Boy, talk about déjà vu. Cisco is trying to block Microsoft’s acquisition of Skype that was already completed in 2011, this time claiming that this deal could infringe competition rules in Europe.
According to a Reuters report Cisco has joined forces with Italian fixed-line and Internet telephone service provider Messagenet SpA and is trying to show the court that the European Commission made several “manifest errors” when it approved the deal two years ago.
Cisco has taken the case to the General Court of the European Union today.
The company actually announced in February 2012 that it would appeal the Commission’s ruling just months after Microsoft purchased the poplar VoIP platform. But as things stand, it is highly unlikely that the general court will overturn the original decision.
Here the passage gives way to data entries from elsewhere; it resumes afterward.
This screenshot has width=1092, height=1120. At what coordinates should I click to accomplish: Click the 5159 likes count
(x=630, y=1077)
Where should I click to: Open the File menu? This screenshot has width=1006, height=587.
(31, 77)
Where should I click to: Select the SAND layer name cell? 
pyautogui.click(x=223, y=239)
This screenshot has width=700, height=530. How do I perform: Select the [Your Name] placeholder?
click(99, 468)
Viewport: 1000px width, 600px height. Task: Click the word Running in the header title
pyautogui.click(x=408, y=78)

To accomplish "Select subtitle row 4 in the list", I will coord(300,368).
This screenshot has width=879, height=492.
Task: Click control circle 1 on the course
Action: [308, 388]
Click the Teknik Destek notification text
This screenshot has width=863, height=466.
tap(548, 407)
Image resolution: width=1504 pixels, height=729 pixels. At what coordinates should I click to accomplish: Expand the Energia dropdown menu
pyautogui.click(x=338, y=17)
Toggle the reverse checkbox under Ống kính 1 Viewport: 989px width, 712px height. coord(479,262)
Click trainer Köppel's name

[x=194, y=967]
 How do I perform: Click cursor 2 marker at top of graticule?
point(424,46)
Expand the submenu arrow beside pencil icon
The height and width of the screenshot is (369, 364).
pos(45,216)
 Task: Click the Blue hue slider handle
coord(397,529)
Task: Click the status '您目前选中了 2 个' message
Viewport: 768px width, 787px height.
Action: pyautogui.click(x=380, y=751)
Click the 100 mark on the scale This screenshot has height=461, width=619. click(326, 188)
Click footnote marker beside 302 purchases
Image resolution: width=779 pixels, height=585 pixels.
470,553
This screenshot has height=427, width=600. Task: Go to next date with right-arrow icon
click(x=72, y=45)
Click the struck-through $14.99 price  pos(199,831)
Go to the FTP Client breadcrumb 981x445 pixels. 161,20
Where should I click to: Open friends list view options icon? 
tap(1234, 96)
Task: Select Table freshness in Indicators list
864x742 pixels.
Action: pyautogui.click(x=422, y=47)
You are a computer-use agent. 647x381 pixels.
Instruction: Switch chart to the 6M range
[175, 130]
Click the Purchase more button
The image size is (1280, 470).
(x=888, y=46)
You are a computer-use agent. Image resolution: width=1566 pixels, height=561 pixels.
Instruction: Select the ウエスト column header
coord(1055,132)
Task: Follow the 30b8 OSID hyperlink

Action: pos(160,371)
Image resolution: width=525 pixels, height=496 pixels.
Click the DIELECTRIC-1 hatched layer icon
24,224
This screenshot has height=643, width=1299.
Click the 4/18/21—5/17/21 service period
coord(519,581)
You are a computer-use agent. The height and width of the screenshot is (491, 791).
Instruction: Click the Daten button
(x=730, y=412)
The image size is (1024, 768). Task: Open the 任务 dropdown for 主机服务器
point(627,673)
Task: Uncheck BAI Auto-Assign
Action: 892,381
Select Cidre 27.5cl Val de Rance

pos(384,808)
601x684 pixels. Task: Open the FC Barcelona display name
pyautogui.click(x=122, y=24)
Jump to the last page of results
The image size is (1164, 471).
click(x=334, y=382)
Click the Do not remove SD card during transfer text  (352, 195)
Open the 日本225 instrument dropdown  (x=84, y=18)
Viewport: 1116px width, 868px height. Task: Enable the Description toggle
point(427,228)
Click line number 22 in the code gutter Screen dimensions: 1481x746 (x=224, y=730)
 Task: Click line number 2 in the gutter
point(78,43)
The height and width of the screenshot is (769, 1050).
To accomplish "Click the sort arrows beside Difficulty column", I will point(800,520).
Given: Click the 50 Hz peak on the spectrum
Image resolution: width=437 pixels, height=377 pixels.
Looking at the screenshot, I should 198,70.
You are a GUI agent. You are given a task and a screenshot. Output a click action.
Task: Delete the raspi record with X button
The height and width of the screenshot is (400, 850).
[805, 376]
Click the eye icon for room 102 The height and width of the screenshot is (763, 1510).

Back in November, Cisco actually released a press release criticizing Skype for using, what it calls proprietary standards for its service:
“Skype’s more than 600 million users from calling non-Skype users, and prevents businesses from reaching them via systems that offer services such as healthcare and job training by remote video.”
There is another side to the story, however. Business Insider believes that this could actually be a way to make sure that Microsoft’s Lync (along with Skype’s video messaging feature) does not hurt Cisco Telepresence business.
No official comments from either Cisco or Microsoft on this so far, but expect some words if this matter escalates. For now though it is another day in the court for Skype.